Estimating square roots using the Newton-Raphson method
As early as 1000BC, Babylon had an algorithm in place to calculate the square root of any positive integer. We’ll look closer at this method and you can find its implementation in Python at the bottom.
Say you were to calculate the square root of 2. We can take a guess and pick a number that is half of 2 – so we pick 1. We’ll call this guess \(x_0\) and we will assign the name \(a\) to 2.
\(x_0^{2} = 1^2 = 1\), which is less than \(a\).
If we divide \(a\) by \(x_0\) we get \(\frac{2}{1} = 2\), and \(2^2 = 4\) which is greater than \(a\).

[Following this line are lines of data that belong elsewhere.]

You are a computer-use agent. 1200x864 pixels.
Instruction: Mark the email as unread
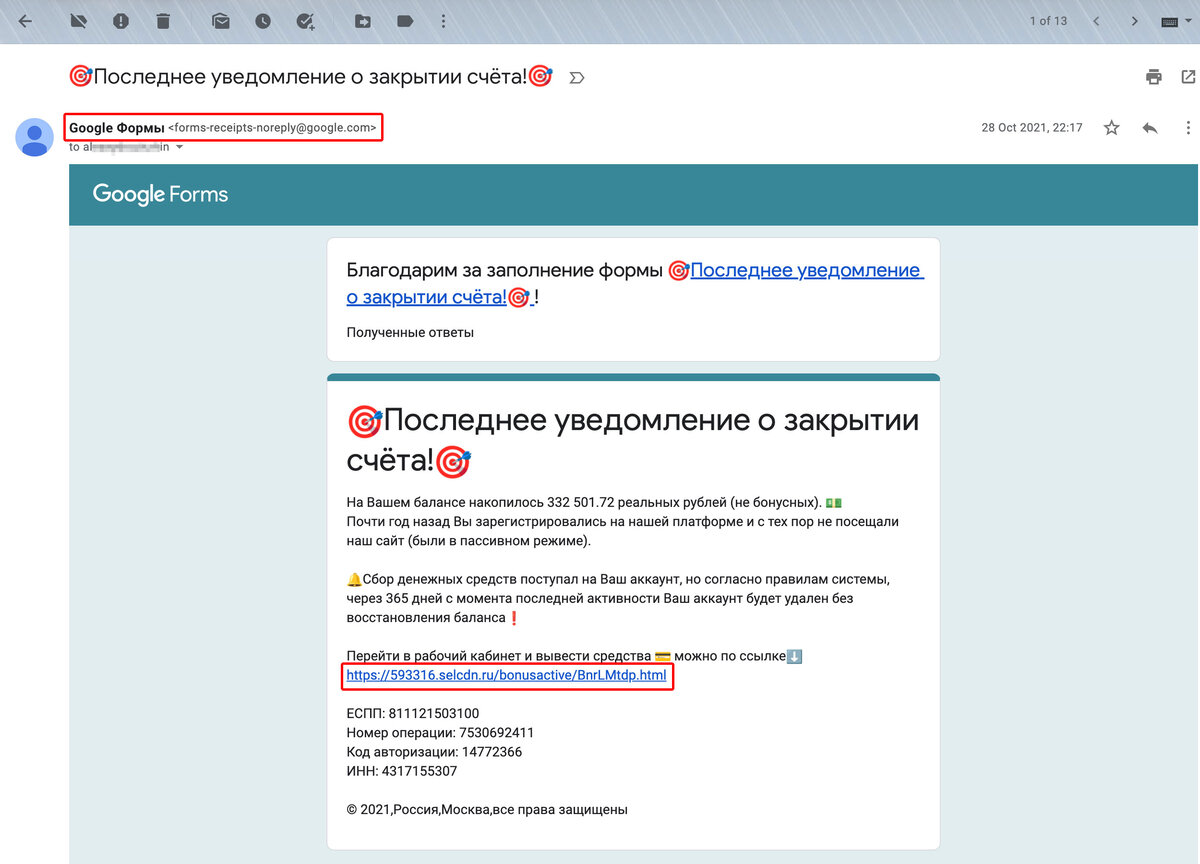(x=221, y=19)
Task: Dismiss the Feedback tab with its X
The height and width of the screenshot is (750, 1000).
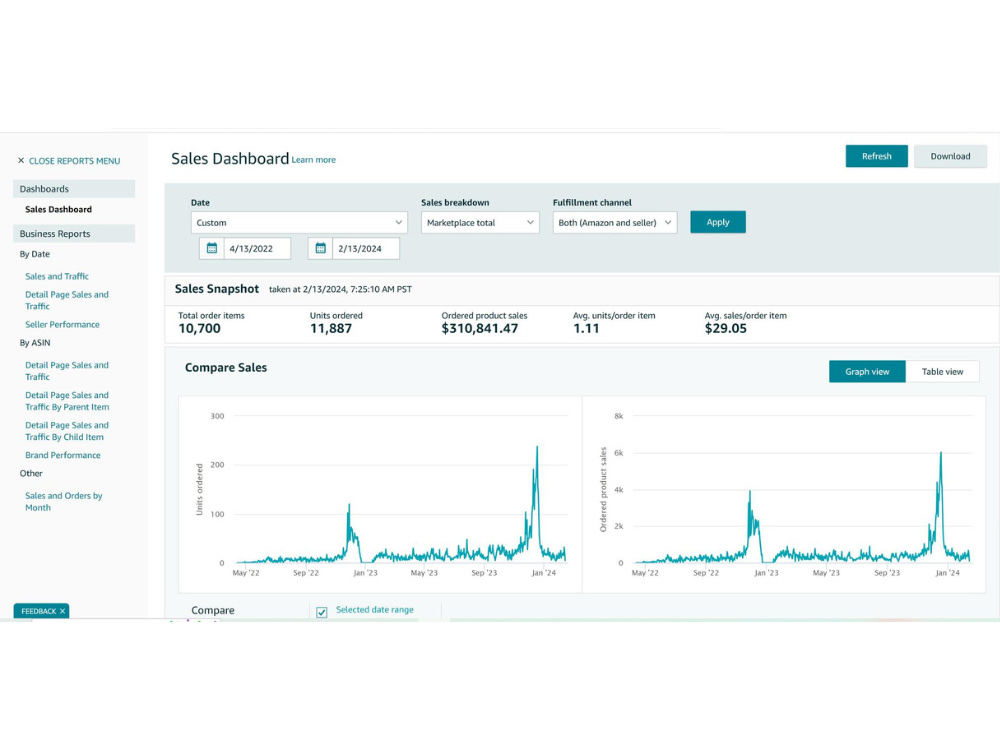Action: (x=62, y=611)
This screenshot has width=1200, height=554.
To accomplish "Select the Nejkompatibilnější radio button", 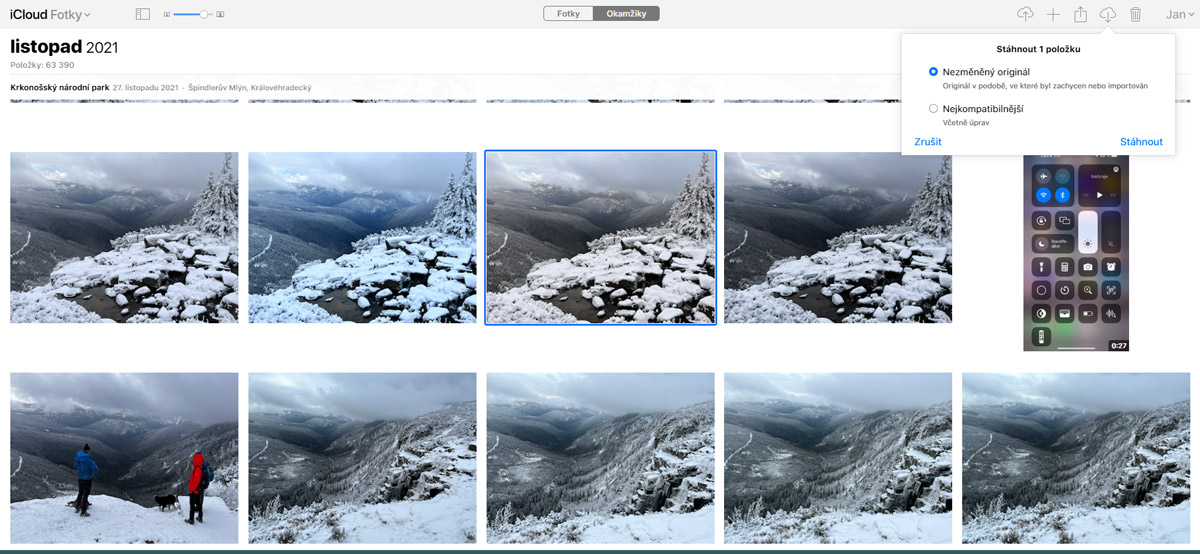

We’ll take the arithmetic mean of \(x_0\) and \(\frac{2}{1}\), because our final solution would have to be somewhere in the middle. This mean will be our next “guess” \(x_1\). So, we have
\(x_1 = \frac{1}{2}(x_0 + \frac{2}{1})\)\(x_1 = \frac{1}{2}(1 + 2)\)
\(x_1 = \frac{3}{2} = 1.5\)
1.5 is really close to \(\sqrt{2}\), which is approximately 1.41. If we want, we can repeat the above calculation for our next guess \(x_2\):
\(x_2 = \frac{1}{2}(x_1 + \frac{2}{1.5})\)\(x_2 = \frac{1}{2}(1.5 + \frac{4}{3})\)
\(x_2 \approx 1.41\)
We therefore obtain the recursive formula
\(x_{n+1}= \frac{1}{2}(x_n + \frac{a}{x_n})\) for any positive integer \(a\).
Newton and Raphson used calculus to derive a similar method for any real function \(f(x)\). Assume there exists a root \(r\) of function \(f(x)\) such that \(f(r) = 0\) (i.e. zero of a function). If we pick a value \(x_0\) that is close to \(r\) and draw a tangent to the graph of \(f(x)\) at that point, then the point where the tangent cuts the x-axis will give us the next value \(x_1\) that is even closer to \(r\). We can keep repeating this procedure and we obtain the general formula:
\(x_{n+1} = x_n – \frac{f(x_n)}{f'(x_n)}\)
By Ralf Pfeifer – de:Image:NewtonIteration Ani.gif, CC BY-SA 3.0, Link
The square root estimation method can be implemented in Python as:
def newton_sqrt(n, guess, convergence=2):
"""Uses the Newton-Raphson method of finding the square root of n.
guess: initial estimate.
convergence: number of decimal places at which the approximation is
considered accurate.
"""
if (n == 1):
return n
approximation = (guess + (n/guess))/2
rapprox = round(approximation, convergence)
rguess = round(guess, convergence)
if (rapprox == rguess):
return approximation
else:
return newton_sqrt(n, approximation, convergence)
The recursive function takes \(n\) as the number we would like to find the square root of and an initial guess \(x_0\). Convergence indicates the number of decimal digits that we will use to compare, as the values will be approximations. It is 2 by default.
If \(n\) is 1 then we just return the same value, since the square root of 1 is 1. Otherwise, we apply the estimation formula and round the approximate answer to the value specified by convergence. We apply the same rounding to the guess and check if it is the same as the approximate answer. If so, we return it as we are satisfied with the accuracy. If not, we call the function again with new guesses until they converge to the square root.
It’s worth noting that this algorithm performs faster the closer the initial guess is to the square root. Additionally, my profiling suggests that a lower convergence will also make the function run faster, with the round() function working slower when rounding to more decimals.